Monday, 18 January 2016

Striking phrases and sentences

1. "the man in the ironic mask" - Frederick Raphael on Joseph Roth in the TLS. I bet he had been saving that one up for some time

2. "... for Crow it was like a lovely bin full of chip papers and ice cream and currywurst and baby robins and every nasty treat, physically invigorating like a westerly above the moor, like a bouncy castle elm in the wind, like old family pleasures of the deep species." From what looks like an extraordinary book, also reviewed here (a review which made me think that the book was more straightforwardly autobiographical than it seems to be).

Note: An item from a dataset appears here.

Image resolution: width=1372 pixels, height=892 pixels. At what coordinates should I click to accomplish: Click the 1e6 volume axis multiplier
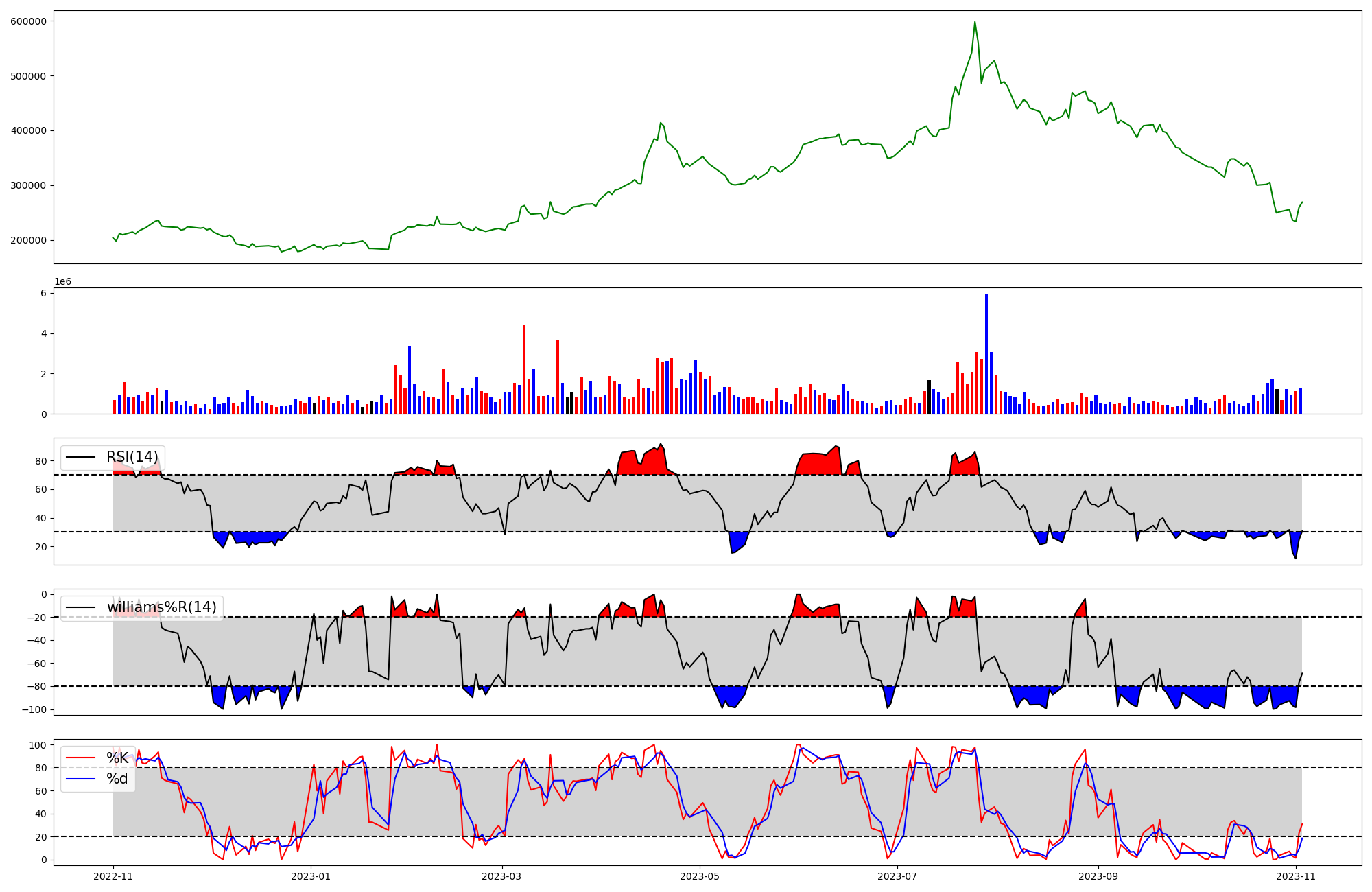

3. "But what U.S. citizen today feels a pain at the thought that Toronto lies north of the U.S. border? I know I do." The whole thing (really about what great powers should do with rising great powers) is worth reading - and then thinking why Rhodes Scholarships were open to Germans, and what difference that made.

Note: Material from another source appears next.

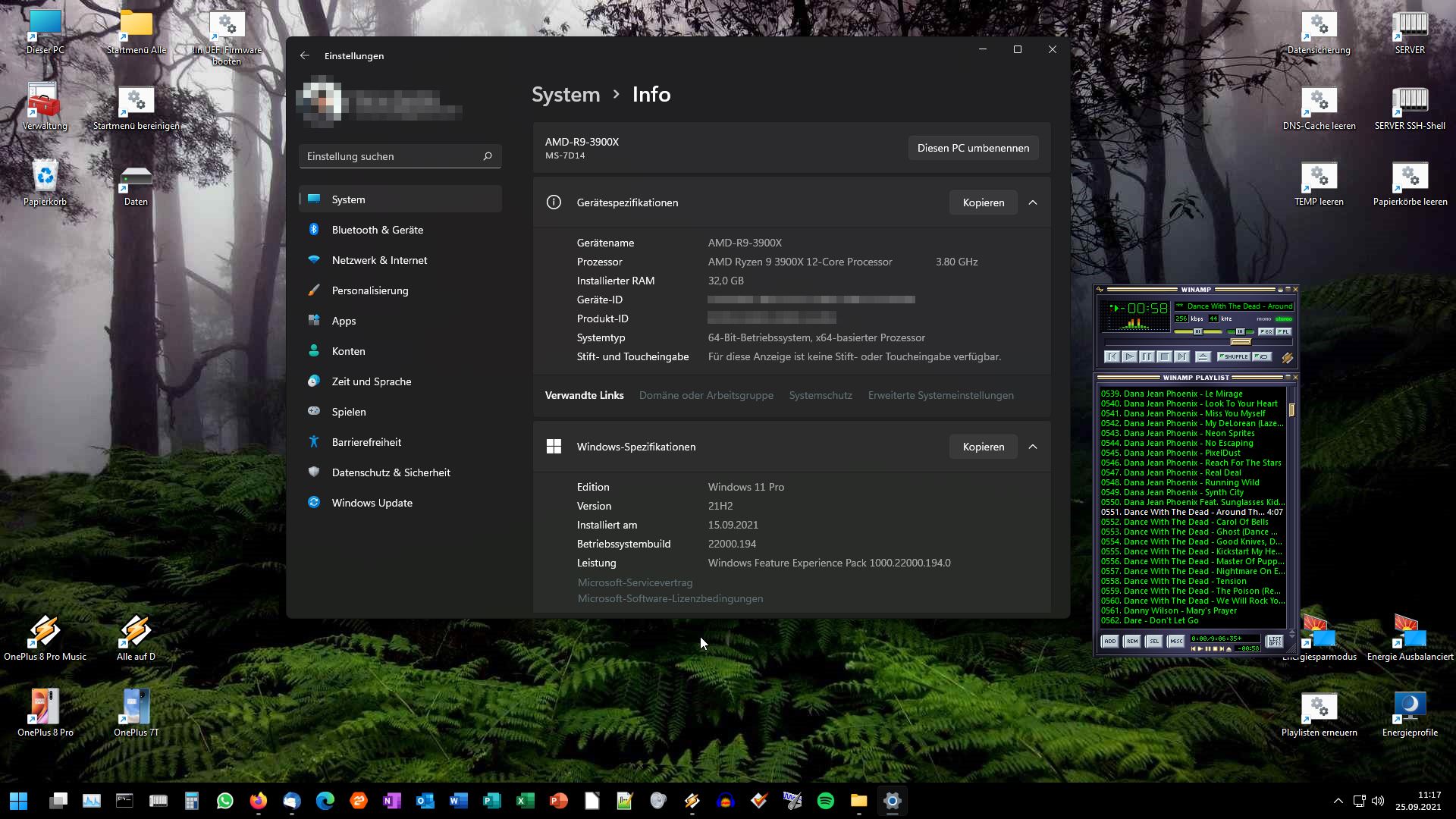Open Erweiterte Systemeinstellungen link
Viewport: 1456px width, 819px height.
(x=940, y=395)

4. "Here are some prominent immigrants and children of immigrants, all intensely, identifiably English, all of whom arrived long before Britain’s postwar immigration waves: Hans Holbein, George Frederick Handel, Frederick William Herschel, Isaac and Benjamin Disraeli, Christina Rossetti, Gustav Holst, Augustus Pugin, Louis of Battenberg and his son Louis Mountbatten, Hilaire Belloc, Joseph Conrad, George Louis du Maurier, Winston Churchill, Leo Amery, T.S. Eliot, Lewis Namier, Learie Constantine, Alexander Korda, Michael Pressberger, Nicholas Pevsner, Isaiah Berlin, Geoffrey Elton, the two Michael Howards, Solly Zuckerman. // This list illuminates a fundamental point: although these figures immensely enhanced English life, they did not make their adopted nation cosmopolitan; their adopted nation made these cosmopolitans English." From a pessimistic but well-informed piece in the American Conservative, of all places. (But then link 3 above explains why I should not be surprised.)

5. "in Sweden ... currently there are 106 male 14- to 17-year-olds for every 100 women. If all asylum applications are granted, this will change to 116 men to 100 women," says the Economist.

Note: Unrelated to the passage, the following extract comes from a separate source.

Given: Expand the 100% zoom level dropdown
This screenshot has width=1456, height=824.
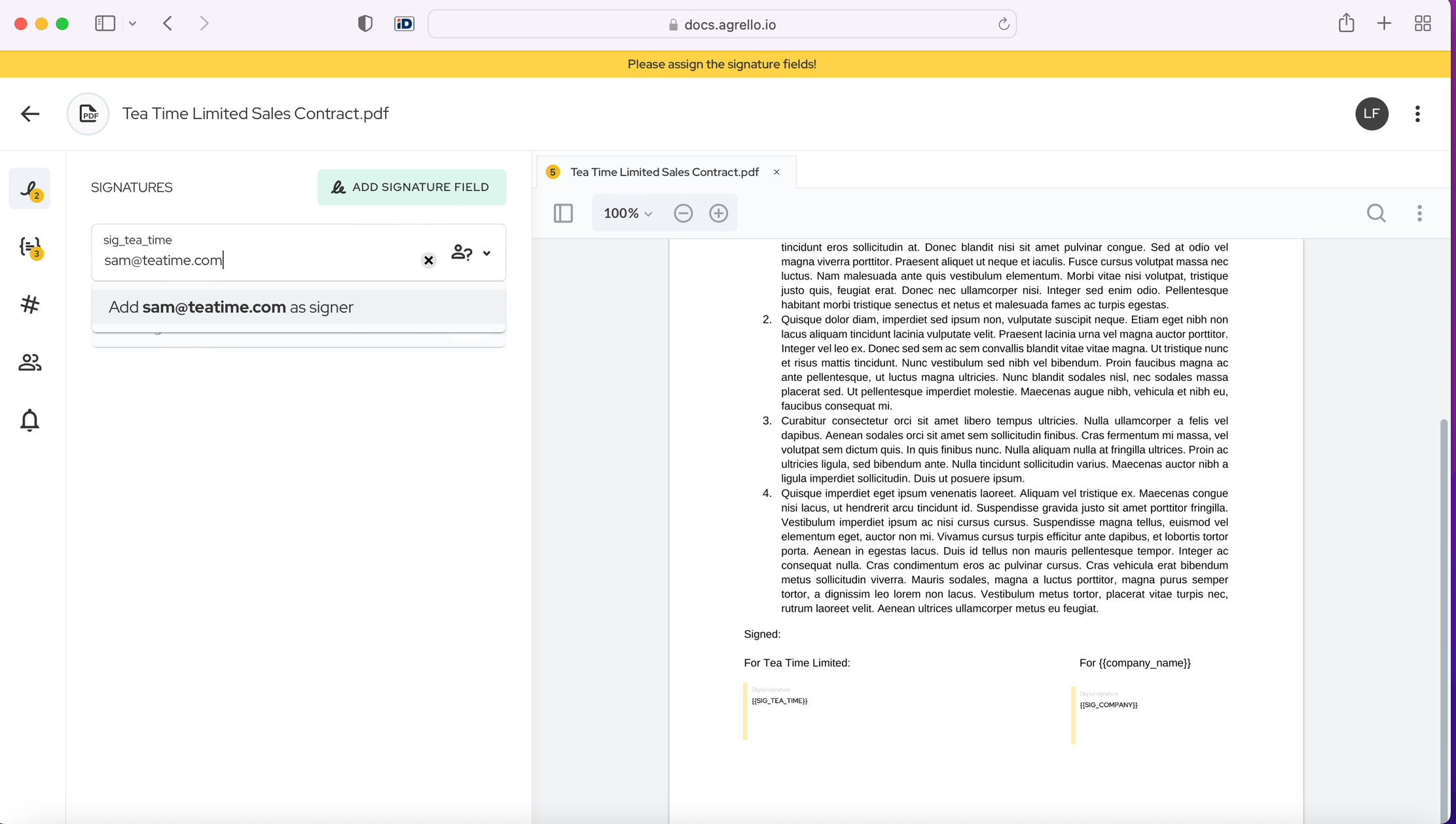Looking at the screenshot, I should [x=627, y=213].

6. "... when Goffman was a child, she was sent on the full-time, perpetual errand of collecting noteworthy linguistic misunderstandings for her parents’ collection." That is how a sociologist child prodigy is formed. (What does it say about me, after reading this piece and sympathising hugely with Ms Goffman, that I worry particularly about her taxes? I think she might have overpaid, and her friends in Philadelphia might have underpaid.)

7. "She had a diaper on from a site that specialises in bird diapers ...". That's from the BBC.